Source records

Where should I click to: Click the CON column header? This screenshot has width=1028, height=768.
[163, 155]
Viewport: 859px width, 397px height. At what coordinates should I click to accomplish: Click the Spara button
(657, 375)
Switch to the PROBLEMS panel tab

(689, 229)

THE PROBLEM: Format the items above as a JSON list of strings, with one string for each line and no blank lines.

WRITTEN RESPONSE:
[
  "Where should I click to: Click the CON column header? This screenshot has width=1028, height=768.",
  "[163, 155]",
  "Viewport: 859px width, 397px height. At what coordinates should I click to accomplish: Click the Spara button",
  "(657, 375)",
  "Switch to the PROBLEMS panel tab",
  "(689, 229)"
]